Tous les Norvégiens millionaires: Espérons que le Gouvernement Martelly-Lamothe négociera bien les intérêts des Hâïtiens avec les 100 trillions des Mines de Pétrole


Le fonds gouvernemental qui collecte les revenus pétroliers du pays a atteint le palier symbolique du million de couronnes par habitant. L’argent doit servir à assurer l’avenir des générations futures, lorsque la manne pétrolière se sera tarie.

             Mercredi 8 janvier 2014, tous les Norvégiens sont devenus millionnaires. Du moins en théorie. Le fonds destiné à collecter -et faire fructifier- les revenus nationaux liés au pétrole a atteint 5110 milliards de couronnes (607 milliards d’euros), ce qui représente un capital d’un million de couronnes par Norvégien, soit 120.000 euros.

Mais pas question pour eux de toucher quoi que ce soit.
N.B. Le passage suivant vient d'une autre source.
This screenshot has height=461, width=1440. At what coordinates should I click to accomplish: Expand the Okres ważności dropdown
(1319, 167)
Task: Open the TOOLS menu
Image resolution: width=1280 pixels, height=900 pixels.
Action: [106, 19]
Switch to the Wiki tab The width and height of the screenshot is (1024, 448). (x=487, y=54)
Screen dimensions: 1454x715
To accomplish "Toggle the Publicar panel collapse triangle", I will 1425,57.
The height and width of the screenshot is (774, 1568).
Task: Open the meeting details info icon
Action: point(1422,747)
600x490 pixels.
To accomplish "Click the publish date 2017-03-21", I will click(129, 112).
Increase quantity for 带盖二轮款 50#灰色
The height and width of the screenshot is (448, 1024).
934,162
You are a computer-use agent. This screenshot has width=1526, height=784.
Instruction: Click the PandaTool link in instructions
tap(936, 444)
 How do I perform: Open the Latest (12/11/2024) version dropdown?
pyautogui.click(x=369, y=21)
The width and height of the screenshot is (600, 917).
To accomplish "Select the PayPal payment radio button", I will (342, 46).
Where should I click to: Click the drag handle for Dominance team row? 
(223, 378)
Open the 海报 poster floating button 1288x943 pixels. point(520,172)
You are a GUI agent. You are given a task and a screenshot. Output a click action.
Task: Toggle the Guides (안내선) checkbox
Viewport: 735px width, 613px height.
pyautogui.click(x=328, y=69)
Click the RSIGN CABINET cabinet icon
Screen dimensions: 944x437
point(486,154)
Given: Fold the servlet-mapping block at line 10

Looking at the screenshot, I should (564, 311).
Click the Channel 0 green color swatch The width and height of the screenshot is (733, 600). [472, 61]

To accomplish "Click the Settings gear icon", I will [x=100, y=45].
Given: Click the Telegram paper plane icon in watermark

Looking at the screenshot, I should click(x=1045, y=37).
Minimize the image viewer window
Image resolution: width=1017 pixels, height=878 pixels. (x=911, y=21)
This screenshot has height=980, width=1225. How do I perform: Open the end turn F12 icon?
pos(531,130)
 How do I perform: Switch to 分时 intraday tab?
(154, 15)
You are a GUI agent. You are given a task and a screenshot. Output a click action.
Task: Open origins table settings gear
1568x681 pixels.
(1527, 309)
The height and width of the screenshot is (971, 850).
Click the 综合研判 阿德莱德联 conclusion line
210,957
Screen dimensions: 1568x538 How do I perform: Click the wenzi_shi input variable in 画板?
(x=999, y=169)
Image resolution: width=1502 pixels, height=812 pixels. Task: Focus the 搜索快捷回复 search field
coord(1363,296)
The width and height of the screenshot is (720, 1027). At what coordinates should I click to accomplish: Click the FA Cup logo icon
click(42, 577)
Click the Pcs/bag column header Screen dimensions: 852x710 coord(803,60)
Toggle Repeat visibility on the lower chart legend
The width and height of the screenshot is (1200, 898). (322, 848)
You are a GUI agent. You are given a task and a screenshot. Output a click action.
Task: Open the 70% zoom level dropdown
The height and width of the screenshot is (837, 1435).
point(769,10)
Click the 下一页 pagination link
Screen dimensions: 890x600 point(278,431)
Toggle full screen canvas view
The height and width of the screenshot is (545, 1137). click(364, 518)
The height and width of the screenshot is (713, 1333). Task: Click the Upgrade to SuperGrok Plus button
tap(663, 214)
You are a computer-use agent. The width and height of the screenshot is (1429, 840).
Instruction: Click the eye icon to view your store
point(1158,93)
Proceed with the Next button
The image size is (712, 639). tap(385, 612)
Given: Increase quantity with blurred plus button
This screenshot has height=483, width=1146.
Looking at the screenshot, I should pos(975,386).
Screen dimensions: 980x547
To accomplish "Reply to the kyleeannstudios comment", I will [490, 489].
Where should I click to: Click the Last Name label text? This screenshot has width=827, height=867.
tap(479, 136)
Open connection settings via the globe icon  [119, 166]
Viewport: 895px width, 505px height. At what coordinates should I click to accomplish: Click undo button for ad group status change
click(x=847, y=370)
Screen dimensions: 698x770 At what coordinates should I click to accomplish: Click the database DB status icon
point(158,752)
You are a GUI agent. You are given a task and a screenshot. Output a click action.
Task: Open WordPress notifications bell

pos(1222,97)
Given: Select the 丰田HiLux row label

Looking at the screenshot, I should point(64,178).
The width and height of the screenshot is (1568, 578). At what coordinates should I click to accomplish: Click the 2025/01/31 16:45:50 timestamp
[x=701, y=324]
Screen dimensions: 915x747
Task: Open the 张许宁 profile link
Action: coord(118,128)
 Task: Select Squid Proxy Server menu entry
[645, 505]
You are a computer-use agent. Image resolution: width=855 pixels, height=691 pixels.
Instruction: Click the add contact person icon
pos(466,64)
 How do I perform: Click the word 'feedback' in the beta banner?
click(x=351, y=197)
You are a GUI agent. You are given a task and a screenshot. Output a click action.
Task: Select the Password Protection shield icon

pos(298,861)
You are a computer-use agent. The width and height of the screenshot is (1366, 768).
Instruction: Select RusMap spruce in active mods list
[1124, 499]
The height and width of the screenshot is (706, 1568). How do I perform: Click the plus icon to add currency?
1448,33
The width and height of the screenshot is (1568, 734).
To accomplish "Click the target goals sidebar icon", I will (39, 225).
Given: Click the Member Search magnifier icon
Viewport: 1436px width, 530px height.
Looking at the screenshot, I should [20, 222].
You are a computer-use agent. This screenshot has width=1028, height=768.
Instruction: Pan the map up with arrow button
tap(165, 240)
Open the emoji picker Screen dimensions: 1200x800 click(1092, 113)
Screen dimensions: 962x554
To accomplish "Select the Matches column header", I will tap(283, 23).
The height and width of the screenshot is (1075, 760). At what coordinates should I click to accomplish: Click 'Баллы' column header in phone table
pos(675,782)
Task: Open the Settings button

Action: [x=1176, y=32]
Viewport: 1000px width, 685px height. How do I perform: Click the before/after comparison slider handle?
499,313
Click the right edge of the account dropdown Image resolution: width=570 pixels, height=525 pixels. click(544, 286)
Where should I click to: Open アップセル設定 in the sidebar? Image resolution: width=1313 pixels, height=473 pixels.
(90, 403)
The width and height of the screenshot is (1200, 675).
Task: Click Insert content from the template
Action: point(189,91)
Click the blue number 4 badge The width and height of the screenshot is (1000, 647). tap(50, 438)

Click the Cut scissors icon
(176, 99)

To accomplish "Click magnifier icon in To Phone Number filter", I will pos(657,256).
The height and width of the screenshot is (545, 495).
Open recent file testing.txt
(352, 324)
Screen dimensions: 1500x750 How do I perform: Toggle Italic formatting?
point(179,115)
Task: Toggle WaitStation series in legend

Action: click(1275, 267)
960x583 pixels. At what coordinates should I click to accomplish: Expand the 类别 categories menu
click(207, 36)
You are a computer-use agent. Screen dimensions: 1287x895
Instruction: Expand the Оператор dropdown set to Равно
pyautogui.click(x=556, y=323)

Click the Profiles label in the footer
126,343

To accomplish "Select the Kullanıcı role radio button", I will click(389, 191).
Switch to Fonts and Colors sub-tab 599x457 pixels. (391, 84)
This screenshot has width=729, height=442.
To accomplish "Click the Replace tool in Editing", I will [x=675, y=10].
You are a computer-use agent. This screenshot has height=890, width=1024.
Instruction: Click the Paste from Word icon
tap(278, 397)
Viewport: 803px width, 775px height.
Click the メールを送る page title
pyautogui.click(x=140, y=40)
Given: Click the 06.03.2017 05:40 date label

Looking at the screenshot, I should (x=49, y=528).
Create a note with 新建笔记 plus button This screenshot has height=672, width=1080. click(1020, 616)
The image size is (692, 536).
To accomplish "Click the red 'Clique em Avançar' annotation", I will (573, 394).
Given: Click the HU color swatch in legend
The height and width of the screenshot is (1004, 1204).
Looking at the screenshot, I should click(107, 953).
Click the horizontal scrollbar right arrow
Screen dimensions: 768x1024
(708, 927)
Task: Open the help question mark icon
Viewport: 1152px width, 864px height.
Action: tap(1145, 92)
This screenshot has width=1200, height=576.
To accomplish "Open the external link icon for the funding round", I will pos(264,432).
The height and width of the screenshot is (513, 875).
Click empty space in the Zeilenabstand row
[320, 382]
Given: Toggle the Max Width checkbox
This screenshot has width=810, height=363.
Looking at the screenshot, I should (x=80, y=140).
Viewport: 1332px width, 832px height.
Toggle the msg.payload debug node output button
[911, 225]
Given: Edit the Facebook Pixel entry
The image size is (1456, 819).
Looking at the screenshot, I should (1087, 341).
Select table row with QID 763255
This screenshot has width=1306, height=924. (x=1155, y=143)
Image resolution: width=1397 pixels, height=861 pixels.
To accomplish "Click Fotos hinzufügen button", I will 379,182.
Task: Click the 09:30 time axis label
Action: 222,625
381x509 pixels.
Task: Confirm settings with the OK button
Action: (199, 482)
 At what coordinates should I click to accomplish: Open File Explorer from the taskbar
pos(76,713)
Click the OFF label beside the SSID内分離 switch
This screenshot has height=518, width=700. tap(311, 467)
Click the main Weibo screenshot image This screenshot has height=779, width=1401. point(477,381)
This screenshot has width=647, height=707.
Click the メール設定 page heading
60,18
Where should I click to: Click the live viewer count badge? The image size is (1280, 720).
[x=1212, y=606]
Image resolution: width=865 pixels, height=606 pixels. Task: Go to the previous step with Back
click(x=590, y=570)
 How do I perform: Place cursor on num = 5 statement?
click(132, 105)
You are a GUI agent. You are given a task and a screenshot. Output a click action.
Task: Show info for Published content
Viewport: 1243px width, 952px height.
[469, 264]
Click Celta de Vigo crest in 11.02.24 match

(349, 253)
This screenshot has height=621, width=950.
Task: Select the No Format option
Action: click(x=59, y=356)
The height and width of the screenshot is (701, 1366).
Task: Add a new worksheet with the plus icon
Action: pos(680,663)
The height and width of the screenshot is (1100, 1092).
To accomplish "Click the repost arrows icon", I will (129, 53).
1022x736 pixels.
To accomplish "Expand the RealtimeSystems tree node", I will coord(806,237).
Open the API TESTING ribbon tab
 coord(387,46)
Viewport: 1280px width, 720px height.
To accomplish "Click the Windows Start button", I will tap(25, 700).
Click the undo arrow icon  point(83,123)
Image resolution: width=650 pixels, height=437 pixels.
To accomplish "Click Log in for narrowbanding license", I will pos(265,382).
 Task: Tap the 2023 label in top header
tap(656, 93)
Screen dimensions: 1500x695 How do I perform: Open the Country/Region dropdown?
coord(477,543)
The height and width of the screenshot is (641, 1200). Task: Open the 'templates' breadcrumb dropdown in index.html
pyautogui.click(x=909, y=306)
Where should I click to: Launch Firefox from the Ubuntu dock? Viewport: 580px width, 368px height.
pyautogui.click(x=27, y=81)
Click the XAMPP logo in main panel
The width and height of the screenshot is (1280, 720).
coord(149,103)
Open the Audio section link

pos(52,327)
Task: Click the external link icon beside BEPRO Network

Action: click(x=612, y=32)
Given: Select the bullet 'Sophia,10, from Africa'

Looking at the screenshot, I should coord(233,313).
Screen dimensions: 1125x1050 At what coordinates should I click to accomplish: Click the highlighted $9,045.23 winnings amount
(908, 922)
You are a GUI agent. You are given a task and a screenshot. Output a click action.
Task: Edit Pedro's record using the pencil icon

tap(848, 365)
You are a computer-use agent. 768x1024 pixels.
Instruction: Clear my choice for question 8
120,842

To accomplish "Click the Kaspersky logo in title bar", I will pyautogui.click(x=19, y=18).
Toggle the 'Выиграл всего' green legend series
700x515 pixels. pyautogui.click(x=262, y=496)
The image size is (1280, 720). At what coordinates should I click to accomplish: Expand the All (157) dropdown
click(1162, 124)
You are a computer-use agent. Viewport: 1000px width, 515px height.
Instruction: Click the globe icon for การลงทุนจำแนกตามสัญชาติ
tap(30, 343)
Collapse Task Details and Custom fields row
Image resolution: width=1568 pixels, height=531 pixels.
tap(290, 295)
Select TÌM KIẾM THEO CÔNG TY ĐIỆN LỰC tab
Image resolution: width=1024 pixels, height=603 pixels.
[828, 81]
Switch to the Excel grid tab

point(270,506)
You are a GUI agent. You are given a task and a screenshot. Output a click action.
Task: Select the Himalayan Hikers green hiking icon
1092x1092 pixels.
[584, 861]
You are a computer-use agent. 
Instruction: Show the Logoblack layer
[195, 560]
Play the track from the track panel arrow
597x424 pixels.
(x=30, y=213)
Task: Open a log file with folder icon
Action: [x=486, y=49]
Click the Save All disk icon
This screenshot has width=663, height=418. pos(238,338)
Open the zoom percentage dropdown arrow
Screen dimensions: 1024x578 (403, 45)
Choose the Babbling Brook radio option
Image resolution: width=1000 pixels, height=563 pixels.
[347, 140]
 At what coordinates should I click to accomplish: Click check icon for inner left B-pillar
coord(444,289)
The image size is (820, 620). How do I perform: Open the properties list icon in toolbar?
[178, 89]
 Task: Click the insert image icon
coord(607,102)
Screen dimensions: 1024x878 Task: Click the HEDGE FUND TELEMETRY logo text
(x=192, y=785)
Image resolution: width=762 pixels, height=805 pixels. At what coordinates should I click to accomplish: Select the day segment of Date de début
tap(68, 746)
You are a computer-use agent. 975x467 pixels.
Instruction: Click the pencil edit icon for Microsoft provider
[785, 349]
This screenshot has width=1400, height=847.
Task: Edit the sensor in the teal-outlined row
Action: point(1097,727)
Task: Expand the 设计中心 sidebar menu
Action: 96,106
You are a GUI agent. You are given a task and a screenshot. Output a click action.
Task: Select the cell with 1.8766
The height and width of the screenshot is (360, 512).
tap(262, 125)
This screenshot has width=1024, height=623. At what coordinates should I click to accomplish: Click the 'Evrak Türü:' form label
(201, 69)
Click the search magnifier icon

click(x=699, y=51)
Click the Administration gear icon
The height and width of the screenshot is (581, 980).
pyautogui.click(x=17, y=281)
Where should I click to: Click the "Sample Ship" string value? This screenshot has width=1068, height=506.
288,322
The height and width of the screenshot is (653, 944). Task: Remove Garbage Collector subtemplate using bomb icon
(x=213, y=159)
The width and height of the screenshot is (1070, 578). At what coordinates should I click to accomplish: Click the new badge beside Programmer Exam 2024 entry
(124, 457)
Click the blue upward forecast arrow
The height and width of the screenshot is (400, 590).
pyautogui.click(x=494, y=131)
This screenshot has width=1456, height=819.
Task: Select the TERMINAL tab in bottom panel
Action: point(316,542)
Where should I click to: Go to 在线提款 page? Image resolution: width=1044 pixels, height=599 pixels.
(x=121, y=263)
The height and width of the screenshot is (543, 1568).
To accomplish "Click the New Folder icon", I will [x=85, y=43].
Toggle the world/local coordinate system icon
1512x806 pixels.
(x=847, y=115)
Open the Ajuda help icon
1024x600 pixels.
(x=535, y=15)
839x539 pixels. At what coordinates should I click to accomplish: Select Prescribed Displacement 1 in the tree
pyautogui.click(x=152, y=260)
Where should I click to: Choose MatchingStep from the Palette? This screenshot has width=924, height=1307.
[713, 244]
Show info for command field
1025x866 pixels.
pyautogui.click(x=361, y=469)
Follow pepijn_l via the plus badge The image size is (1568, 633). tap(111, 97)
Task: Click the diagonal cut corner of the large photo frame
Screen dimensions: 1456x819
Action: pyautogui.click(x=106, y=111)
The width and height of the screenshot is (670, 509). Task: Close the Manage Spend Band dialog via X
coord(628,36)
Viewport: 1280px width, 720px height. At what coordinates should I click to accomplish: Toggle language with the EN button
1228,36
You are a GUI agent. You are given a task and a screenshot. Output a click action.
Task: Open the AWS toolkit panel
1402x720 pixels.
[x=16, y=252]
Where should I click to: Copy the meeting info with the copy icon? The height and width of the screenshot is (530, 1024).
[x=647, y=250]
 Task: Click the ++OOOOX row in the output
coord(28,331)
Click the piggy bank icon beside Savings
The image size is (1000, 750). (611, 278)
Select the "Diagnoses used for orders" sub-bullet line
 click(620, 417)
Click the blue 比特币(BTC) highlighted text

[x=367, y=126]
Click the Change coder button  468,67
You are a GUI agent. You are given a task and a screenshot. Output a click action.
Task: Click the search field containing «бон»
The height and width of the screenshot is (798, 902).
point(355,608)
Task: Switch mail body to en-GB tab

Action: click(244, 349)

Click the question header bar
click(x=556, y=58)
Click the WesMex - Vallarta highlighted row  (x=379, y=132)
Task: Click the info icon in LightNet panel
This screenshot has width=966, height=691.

L’argent est mis de côté pour les générations futures qui ne pourront plus bénéficier des revenus pétroliers lorsque la manne se sera tarie. «Beaucoup de pays se sont aperçus que les importants bénéfices tirés de l’exploitation de ressources naturelles produisaient des effets qui se révélaient finalement passagers et étaient suivis d’ajustements difficiles», a souligné la ministre norvégienne des Finances, Siv Jensen.

Des investissements stratégiques

Prévoyante, la Norvège a mis en place dès 1990 le Fonds gouvernemental pour le pétrole, rebaptisé en 2006 Fonds de pension gouvernemental, bien qu’il n’ait rien à voir avec les retraites. Il est alimenté par tous les revenus pétroliers, des impôts aux permis d’exploitation de gisement, et est directement géré par la Banque centrale norvégienne.

L’argent n’y fait cependant pas que dormir. Il est investi dans un certain nombre de sociétés, européennes notamment, qui contribuent à faire fructifier le capital national. Prudente, la Banque centrale ne prend jamais de participation supérieure à 5% et uniquement dans des sociétés qui respectent les principes éthiques érigés par le fonds. Sont notamment exclues de tout investissement les entreprises contribuant à la fabrication de mines antipersonnel ou d’armes nucléaires. Safran et EADS, qui font partie du programme nucléaire européen, ne peuvent ainsi recevoir l’appui du fonds norvégien. Plus étonnant pour une structure qui tire ses revenus du pétrole, les entreprises impliquées dans la fabrication de tabac font également partie de la liste noire.

La stratégie norvégienne porte en tout cas ses fruits. Le Fonds de pension gouvernemental est aujourd’hui le plus riche au monde, devant l’Agence monétaire de l’Arabie saoudite (497 milliards d’euros) et l’Adia, le fonds d’investissement des Émirats arabes unis (461 milliards d’euros). Le fonds d’investissement stratégique français se classe lui vingt-huitième, avec une réserve de 18,7 milliards d’euros. Alors que de nombreux pays d’Europe croulent sous les dettes, la Norvège détient actuellement environ 1% de la capitalisation boursière mondiale. De quoi envisager l’avenir sereinement, loin de toute cure d’austérité.